Finally, finally: No, you don't have to clean up a registration.
My colleagues have made some excellent points. I'd also like to mention that the initial intent of the problem is being avoided by registering the processes instead of actually creating a ring. Here is one possible solution:
-module(ring).
-export([start/3]).
-record(message, {data, rounds, total_nodes, first_node}).

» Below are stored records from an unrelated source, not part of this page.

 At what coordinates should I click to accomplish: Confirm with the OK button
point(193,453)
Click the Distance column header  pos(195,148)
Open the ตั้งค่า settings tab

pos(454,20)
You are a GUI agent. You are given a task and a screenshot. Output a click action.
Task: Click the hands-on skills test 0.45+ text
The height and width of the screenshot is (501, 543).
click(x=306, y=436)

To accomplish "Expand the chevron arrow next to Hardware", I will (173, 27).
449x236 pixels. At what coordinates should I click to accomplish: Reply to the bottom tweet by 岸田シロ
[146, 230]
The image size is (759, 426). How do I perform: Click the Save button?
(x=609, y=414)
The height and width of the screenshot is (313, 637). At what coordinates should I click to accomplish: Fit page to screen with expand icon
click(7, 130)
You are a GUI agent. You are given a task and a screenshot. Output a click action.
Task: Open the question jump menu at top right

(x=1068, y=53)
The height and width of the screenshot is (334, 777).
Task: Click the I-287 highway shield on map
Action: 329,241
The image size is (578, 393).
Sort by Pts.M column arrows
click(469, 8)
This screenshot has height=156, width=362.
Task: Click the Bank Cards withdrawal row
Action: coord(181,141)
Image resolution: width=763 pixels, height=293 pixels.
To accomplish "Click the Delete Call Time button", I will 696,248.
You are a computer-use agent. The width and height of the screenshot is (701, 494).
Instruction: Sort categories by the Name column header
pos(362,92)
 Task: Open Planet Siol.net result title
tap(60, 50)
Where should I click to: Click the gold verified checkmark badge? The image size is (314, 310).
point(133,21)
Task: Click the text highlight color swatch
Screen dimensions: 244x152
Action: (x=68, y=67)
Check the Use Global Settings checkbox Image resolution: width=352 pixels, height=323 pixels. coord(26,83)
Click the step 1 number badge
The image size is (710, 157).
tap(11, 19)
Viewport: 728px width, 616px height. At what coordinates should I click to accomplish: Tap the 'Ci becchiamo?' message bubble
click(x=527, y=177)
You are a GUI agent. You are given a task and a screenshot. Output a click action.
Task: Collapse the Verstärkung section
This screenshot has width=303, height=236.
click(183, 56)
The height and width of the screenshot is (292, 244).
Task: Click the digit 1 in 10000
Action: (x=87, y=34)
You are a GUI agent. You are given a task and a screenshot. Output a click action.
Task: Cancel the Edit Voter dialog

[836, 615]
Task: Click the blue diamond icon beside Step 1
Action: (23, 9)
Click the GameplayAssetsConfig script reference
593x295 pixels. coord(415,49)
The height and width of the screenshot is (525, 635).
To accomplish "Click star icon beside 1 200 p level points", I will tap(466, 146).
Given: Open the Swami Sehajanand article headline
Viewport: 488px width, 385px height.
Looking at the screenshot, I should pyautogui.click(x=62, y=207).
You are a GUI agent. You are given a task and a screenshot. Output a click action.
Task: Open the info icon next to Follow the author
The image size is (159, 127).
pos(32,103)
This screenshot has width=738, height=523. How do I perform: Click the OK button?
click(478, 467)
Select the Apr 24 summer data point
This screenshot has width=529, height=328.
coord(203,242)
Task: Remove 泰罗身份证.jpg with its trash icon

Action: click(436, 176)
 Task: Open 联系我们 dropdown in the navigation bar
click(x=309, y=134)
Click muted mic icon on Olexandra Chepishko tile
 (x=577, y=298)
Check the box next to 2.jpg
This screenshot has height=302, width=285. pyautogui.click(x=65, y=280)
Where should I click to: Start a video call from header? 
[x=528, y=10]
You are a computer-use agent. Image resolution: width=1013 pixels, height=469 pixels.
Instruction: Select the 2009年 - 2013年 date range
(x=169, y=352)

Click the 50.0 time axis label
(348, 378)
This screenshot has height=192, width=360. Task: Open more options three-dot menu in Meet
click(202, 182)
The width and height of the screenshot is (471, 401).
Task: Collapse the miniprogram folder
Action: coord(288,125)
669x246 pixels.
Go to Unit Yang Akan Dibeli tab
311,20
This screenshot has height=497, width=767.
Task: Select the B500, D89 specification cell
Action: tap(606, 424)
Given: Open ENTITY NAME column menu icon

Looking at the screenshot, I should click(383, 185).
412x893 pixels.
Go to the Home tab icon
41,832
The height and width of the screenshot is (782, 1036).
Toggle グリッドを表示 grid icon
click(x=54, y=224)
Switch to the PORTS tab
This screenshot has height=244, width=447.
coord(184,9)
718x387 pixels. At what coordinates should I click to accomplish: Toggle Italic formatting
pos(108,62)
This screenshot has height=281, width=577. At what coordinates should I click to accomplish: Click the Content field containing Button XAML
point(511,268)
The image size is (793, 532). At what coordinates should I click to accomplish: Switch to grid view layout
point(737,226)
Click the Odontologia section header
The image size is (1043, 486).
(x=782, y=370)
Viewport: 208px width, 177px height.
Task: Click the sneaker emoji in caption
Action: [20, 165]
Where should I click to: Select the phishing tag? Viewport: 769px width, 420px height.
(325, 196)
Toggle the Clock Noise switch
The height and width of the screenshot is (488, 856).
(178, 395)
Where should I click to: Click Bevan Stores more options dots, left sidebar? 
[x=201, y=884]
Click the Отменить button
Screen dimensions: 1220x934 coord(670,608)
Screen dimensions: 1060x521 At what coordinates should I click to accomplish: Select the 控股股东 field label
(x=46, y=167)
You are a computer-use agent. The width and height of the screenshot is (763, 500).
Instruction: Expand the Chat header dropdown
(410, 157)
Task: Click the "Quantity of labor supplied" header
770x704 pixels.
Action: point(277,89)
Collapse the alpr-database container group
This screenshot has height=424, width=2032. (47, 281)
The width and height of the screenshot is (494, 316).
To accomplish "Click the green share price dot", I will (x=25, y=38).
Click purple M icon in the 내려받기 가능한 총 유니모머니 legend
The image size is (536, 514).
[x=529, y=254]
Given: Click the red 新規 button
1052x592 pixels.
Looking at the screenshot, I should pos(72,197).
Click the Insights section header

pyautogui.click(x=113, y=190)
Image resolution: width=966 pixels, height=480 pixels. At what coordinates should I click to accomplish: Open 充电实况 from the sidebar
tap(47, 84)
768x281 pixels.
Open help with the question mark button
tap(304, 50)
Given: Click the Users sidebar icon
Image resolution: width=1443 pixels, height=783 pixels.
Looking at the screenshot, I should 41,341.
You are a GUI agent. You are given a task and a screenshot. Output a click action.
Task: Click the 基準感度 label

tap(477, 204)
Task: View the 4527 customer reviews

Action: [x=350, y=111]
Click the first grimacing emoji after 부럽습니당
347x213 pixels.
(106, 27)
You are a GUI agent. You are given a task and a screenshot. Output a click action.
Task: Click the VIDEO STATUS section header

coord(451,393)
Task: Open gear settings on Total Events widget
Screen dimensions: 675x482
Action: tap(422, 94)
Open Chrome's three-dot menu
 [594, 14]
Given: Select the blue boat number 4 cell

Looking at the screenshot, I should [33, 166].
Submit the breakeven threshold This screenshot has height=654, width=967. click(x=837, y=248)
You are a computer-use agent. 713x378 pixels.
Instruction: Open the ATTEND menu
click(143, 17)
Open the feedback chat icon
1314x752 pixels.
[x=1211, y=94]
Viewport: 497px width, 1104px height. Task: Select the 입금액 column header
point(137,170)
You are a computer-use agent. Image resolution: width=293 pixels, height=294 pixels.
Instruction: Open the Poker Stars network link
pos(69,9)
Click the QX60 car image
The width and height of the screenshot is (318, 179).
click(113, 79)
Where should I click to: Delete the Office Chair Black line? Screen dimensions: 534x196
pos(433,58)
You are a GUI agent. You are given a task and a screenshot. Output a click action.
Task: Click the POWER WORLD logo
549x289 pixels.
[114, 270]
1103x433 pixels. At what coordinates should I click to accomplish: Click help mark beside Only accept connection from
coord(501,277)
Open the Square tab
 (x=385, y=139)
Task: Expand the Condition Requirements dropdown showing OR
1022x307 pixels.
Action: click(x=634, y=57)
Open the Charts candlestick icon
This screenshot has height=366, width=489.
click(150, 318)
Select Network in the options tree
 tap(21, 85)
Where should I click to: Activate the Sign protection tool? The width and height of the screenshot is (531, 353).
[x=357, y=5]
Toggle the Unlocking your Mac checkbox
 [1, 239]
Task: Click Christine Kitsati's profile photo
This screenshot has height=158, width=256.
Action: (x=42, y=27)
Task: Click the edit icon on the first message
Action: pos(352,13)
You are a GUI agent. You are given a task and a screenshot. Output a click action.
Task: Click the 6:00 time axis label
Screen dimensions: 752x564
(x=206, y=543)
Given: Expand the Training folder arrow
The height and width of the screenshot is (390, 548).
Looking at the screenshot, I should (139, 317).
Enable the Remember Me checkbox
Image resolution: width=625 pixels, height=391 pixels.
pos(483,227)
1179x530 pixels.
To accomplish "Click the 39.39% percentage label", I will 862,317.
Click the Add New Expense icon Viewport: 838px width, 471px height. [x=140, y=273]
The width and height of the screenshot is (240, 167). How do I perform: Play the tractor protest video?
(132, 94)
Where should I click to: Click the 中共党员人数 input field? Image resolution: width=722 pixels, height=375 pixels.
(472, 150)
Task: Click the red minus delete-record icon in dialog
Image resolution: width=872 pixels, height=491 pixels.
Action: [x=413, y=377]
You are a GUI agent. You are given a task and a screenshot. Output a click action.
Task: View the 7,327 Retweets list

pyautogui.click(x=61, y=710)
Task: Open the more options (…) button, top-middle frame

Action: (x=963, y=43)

start(TotalNodes, Rounds, Data) ->
FirstNode = spawn_link(fun() -> loop(1, 0) end),
Message = #message{data=Data, rounds=Rounds, total_nodes=TotalNodes,
first_node=FirstNode},
FirstNode ! Message, ok.
loop(Id, NextNode) when not is_pid(NextNode) ->
receive
M=#message{total_nodes=Total, first_node=First} when Id =:= Total ->
First ! M,
loop(Id, First);
M=#message{} ->
Next = spawn_link(fun() -> loop(Id+1, 0) end),
Next ! M,
loop(Id, Next)
end;
loop(Id, NextNode) ->
receive
M=#message{rounds=0} ->
io:format("node: ~w, stopping~n", [Id]),
NextNode ! M;
M=#message{data=D, rounds=R, total_nodes=Total} ->
io:format("node: ~w, message: ~p~n", [Id, D]),
if Id =:= Total -> NextNode ! M#message{rounds=R-1};
Id =/= Total -> NextNode ! M
end,
loop(Id, NextNode)
end.
This solution uses records. If you are unfamiliar with them, read all about them here.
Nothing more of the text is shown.